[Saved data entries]
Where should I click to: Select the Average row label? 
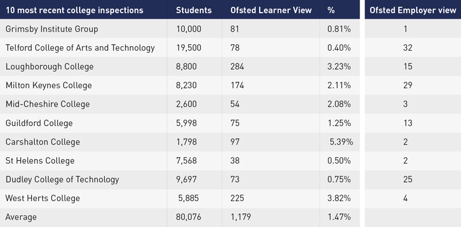click(x=21, y=217)
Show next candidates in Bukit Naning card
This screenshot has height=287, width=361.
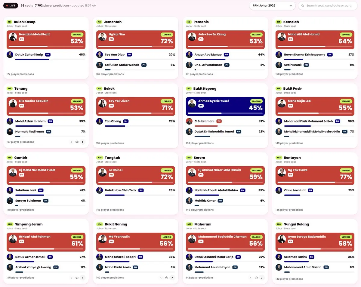(172, 278)
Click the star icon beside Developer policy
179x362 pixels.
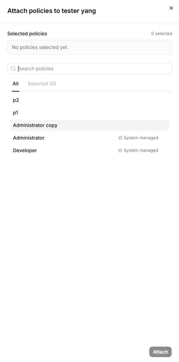(x=120, y=150)
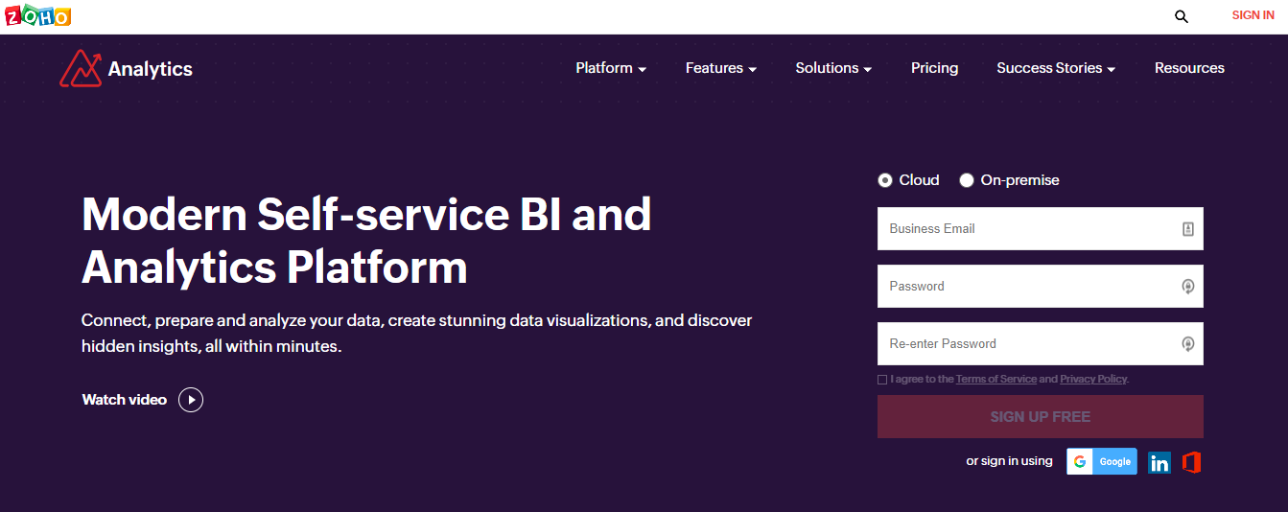The image size is (1288, 512).
Task: Click show password icon in Password field
Action: tap(1187, 287)
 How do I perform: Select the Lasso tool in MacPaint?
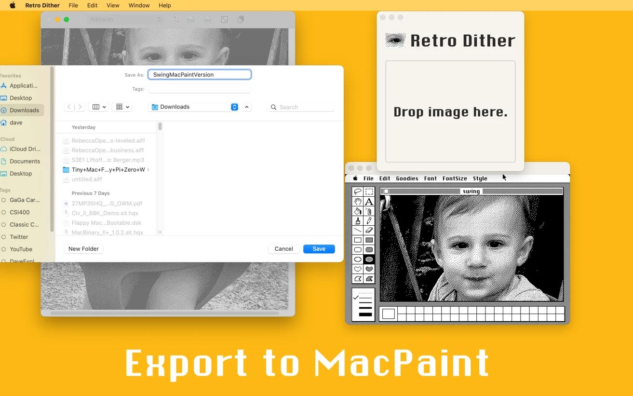[357, 191]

*Work instruction*: Nothing but the lines from the one with "Click the star icon beside Developer policy" through the end of the entries above, both included, should be set down, exactly and without pictures.

*Output for this exercise*:
Click the star icon beside Developer policy
179x362 pixels.
(x=120, y=150)
The image size is (1288, 512).
Task: Click show password icon in Password field
Action: tap(1187, 287)
 How do I perform: Select the Lasso tool in MacPaint?
[357, 191]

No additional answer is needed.